(Pixel coordinate grounding data)
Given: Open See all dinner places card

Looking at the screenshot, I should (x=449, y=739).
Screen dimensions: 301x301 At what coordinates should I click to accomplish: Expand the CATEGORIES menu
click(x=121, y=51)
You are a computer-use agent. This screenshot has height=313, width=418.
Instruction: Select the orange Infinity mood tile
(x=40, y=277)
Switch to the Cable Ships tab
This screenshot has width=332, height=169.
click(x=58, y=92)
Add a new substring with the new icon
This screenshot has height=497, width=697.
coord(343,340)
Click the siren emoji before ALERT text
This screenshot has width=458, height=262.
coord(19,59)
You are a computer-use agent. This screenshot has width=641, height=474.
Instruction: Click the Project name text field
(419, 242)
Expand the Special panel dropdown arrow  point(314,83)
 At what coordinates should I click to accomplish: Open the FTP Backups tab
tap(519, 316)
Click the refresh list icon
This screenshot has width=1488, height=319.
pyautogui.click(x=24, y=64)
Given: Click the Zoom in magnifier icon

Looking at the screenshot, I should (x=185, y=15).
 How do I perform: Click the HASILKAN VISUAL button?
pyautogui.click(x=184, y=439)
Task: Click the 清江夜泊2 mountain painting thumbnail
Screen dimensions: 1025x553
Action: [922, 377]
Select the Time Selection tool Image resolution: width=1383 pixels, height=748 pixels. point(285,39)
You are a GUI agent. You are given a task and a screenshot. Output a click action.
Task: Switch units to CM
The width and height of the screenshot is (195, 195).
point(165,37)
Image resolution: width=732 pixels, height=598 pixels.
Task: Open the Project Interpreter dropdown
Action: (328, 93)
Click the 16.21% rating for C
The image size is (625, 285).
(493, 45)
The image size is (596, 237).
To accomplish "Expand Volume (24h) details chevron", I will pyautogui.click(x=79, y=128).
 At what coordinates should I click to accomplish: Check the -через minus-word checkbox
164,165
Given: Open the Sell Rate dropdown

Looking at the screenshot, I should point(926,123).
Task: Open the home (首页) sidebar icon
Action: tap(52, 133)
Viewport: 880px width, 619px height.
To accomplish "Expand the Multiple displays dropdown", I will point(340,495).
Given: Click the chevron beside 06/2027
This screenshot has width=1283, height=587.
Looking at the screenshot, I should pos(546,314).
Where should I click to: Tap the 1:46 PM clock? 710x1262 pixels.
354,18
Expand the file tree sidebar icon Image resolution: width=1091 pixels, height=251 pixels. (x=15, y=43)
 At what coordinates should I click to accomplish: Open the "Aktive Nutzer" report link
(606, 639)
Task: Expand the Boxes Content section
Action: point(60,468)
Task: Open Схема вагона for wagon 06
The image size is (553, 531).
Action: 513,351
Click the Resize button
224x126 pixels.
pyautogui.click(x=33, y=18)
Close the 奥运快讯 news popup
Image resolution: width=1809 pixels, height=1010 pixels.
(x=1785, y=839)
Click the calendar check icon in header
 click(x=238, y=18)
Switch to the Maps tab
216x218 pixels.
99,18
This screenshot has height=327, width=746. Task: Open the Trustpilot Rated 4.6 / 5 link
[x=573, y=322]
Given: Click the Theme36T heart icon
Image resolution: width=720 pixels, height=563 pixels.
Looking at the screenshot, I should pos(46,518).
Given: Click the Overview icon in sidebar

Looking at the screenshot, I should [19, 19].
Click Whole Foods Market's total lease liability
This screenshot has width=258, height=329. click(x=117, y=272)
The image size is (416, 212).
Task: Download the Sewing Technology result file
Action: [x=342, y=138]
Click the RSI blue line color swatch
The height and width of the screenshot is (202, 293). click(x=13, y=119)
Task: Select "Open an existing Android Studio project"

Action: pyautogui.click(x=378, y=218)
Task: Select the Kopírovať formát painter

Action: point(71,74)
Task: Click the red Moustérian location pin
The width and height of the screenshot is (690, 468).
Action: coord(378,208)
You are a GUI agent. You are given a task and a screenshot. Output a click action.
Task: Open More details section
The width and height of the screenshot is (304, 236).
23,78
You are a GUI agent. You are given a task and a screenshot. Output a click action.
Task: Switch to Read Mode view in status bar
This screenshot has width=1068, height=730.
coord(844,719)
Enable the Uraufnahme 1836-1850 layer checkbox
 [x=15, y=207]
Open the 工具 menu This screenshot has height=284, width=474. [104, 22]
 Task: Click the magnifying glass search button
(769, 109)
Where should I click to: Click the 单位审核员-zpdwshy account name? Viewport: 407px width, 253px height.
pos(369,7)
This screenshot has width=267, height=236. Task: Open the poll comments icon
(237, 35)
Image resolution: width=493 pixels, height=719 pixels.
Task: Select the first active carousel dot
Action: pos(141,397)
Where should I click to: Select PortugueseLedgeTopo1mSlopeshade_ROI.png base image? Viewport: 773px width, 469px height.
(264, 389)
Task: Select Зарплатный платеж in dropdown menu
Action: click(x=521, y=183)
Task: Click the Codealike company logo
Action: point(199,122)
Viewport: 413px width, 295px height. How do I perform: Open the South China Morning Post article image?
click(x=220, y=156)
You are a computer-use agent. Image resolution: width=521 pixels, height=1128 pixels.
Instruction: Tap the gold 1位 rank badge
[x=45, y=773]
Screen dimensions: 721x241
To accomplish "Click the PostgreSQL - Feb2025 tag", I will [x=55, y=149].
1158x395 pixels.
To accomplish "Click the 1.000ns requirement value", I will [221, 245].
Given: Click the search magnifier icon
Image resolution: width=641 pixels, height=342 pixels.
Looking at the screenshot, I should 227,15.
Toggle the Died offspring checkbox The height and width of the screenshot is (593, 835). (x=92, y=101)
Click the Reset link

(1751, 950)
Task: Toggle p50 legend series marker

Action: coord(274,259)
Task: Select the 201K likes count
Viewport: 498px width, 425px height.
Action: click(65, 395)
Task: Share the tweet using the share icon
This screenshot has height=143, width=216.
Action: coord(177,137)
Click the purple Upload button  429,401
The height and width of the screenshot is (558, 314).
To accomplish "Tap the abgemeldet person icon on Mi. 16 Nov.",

To do: Return all lines of the data in which the string "chevron" appears.

Finished exercise:
To accomplish "Expand Volume (24h) details chevron", I will pyautogui.click(x=79, y=128).
Given: Click the chevron beside 06/2027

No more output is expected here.